# My First Attempt with StarGuider Pro



## BasilFawlty (May 28, 2019)

I've only shot a couple of Milky Way shots in the past, but had to keep shutter speed low enough so as not to cause start trails.  Those pictures came out so-so.  Then I bought the StarGuider Pro and a few days ago made my first attempt to shoot the Milkyway using the StarGuider to track the stars, thus allowing for a longer exposure time.  Not long after I got out to my shooting location the moon started to rise (around 1:30AM) and I was thinking it was going to mess up the image, but actually I kind of like how it came out with the rising moon behind some clouds.  Anyway, here is my first attempt at shooting the Milkyway with a StarGuider to track the stars.  Can't wait to get out and try it again.


----------



## Jeff G (May 28, 2019)

Awesome shot! It's still mind boggling to me that shots like this are possible.


----------



## stapo49 (May 28, 2019)

Very impressive first attempt

Sent from my SM-G965F using Tapatalk


----------



## BasilFawlty (May 28, 2019)

Jeff G said:


> Awesome shot! It's still mind boggling to me that shots like this are possible.


Thanks! When you are looking at the Milky Way with the naked eye, it doesn't look this cool.  Allowing the shutter to stay open for a couple of minutes allows the camera to take in a lot more light.  When I first saw the image on the back of my camera, I was stunned at how much detail there was that wasn't obvious with the naked eye.


----------



## BasilFawlty (May 28, 2019)

stapo49 said:


> Very impressive first attempt
> 
> Sent from my SM-G965F using Tapatalk



Thanks - I was pretty happy with how it turned out.  Now I can't wait to get out and take more - hopefully with some more interesting stuff in the foreground.


----------



## Jeff15 (May 28, 2019)

Looks very good to me..........


----------



## Dean_Gretsch (May 29, 2019)

First off, let me say " Great username! ". I love Fawlty Towers! Anywho...you did such a nice job with your initial outing, I have to think you've been doing this using other software before? Congrats.


----------



## edsland (May 29, 2019)

Very cool image


----------



## smoke665 (May 29, 2019)

Great job! I to am always amazed at the details hiding from the naked eye, on these types of shots. Thanks for sharing.


----------



## Zen1300 (May 29, 2019)

I’m hoping some day to take a trip to a dark sky environment and try this. This shot gives me hope that with preparation and the right tools it won’t be a wasted trip. Thanks for sharing. It’s an amazing shot!


----------



## RVT1K (May 29, 2019)

Outstanding!


----------



## BasilFawlty (May 29, 2019)

Dean_Gretsch said:


> First off, let me say " Great username! ". I love Fawlty Towers! Anywho...you did such a nice job with your initial outing, I have to think you've been doing this using other software before? Congrats.

* * * * * * *

▶ [WHAT THE EXERCISE ASKS]
Resume the thread on a first Milky Way shot taken with a star tracker, starting after its last line. The records come from a separate source with no connection to the thread.

▶ [RAW DATA]

* * * * * * *

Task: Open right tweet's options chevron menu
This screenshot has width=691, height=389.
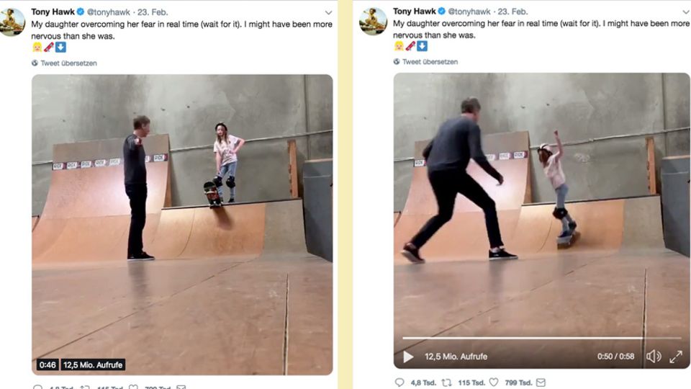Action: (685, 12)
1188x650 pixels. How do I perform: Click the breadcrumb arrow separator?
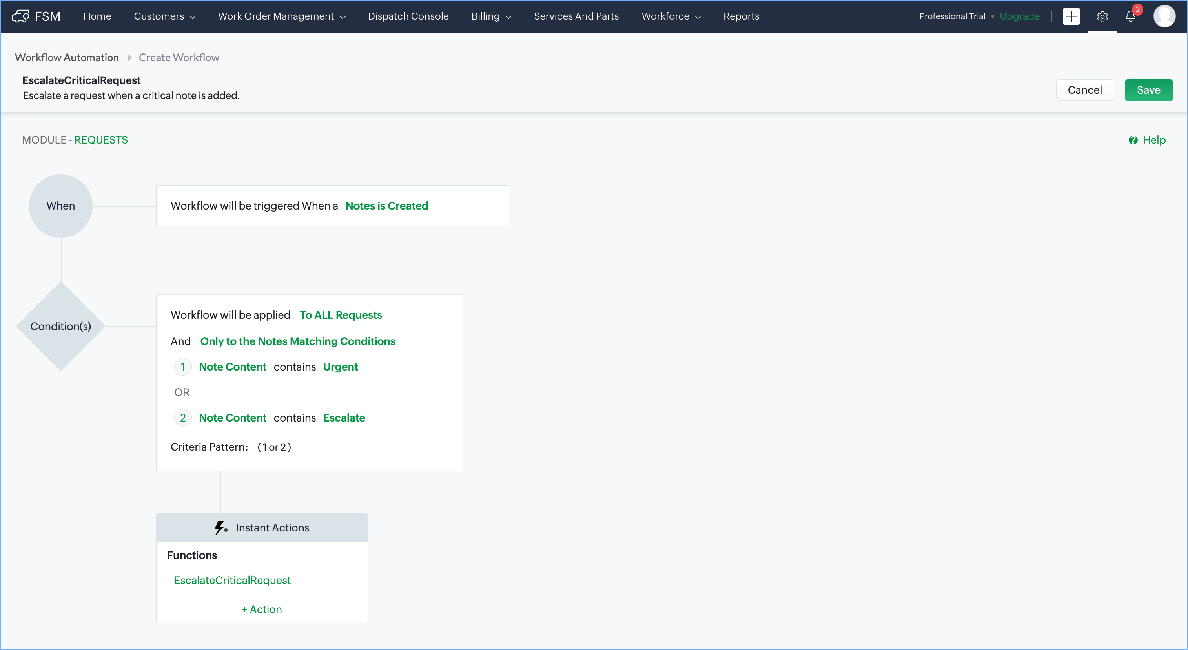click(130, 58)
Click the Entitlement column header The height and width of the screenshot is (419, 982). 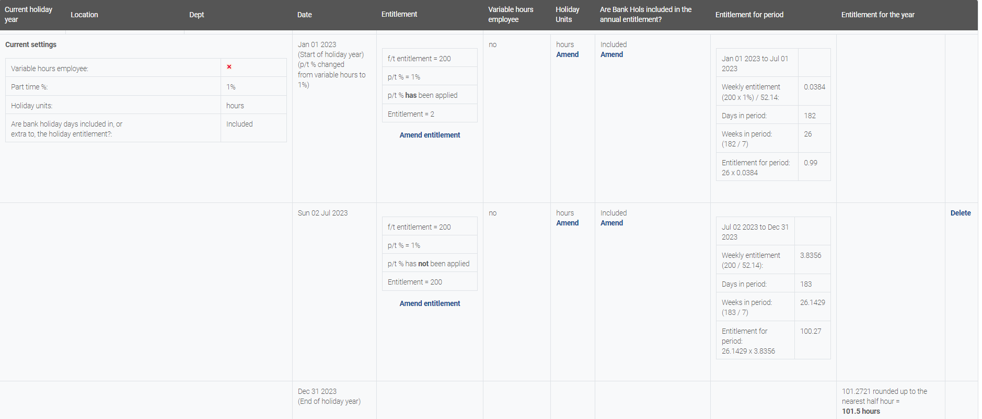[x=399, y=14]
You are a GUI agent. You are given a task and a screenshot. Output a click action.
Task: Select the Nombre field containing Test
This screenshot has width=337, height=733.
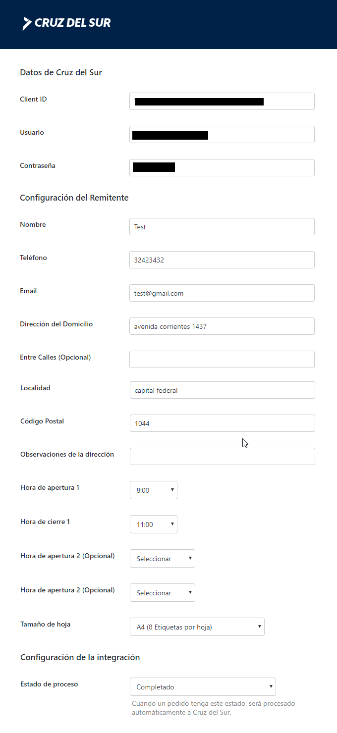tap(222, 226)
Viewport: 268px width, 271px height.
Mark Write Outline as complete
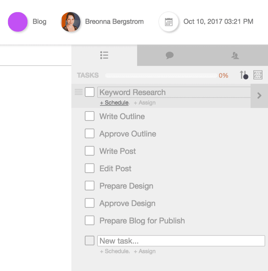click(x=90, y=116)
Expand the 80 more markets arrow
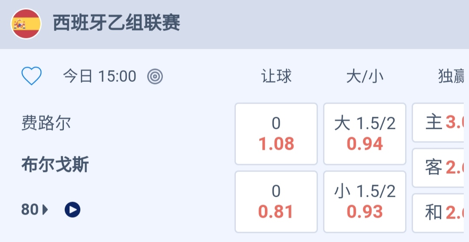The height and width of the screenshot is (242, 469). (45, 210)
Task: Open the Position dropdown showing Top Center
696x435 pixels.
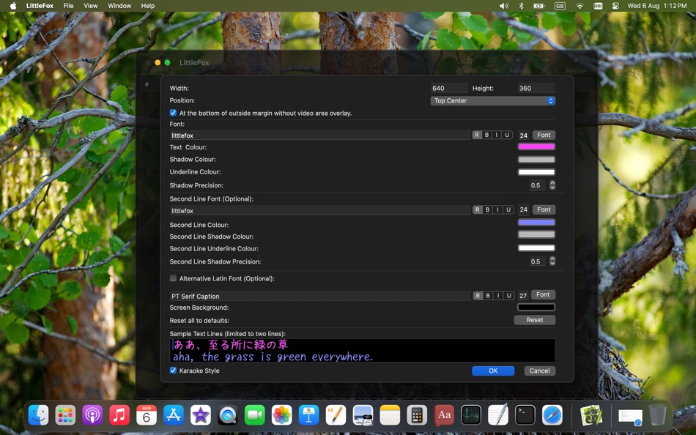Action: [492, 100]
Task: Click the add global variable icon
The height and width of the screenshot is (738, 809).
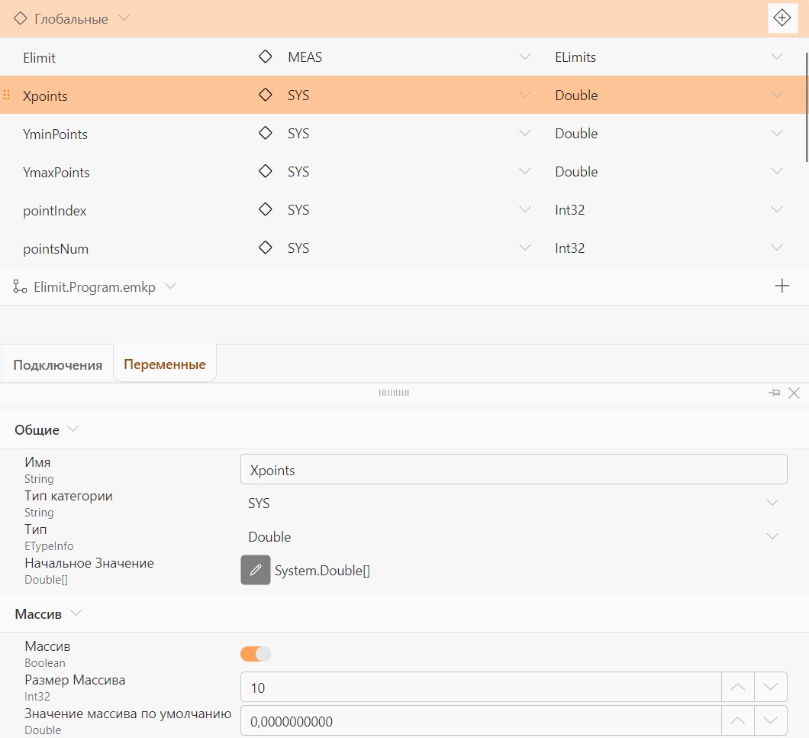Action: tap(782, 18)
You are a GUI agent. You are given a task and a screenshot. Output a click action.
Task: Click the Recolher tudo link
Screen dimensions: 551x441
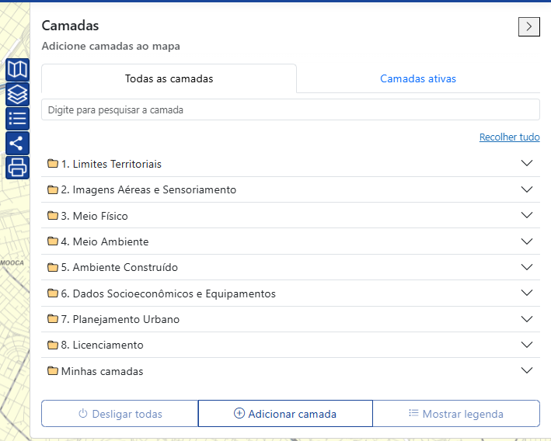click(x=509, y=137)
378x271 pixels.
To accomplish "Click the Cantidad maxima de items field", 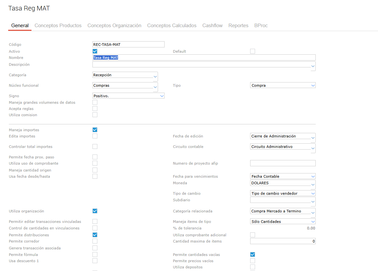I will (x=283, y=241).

* * * * * * *

▶ [RESPONSE TO THE TASK]
I am a huge Fawlty Towers fan.  I own the complete series on DVD (ripped to my iTunes library).  This was my first attempt at shooting the Milky Way using the StarGuider.  I have only made one other attempt to shoot the MW, but this was a static shot with an exposure time that was limited to avoid star trails.  My first MW shots were taken at Grand Quivera Pueblo Mission in New Mexico.  In this shot, I also tried "light painting" by briefly shining a red flashlight onto the walls of the ruins.  As you can see, the detail in the Milky Way was greatly limited (I didn't know about "stacking" then).


----------



## BasilFawlty (May 29, 2019)

Zen1300 said:


> I’m hoping some day to take a trip to a dark sky environment and try this. This shot gives me hope that with preparation and the right tools it won’t be a wasted trip. Thanks for sharing. It’s an amazing shot!



An App that I highly recommend if you want to do night sky photography is called "PhotoPills."  I have found that App to be invaluable.


----------



## RVT1K (May 29, 2019)

Fawlty Towers may be one of the best shows ever made. 

One of my favorite episodes involves the health inspector..."is no rat, is hamster.."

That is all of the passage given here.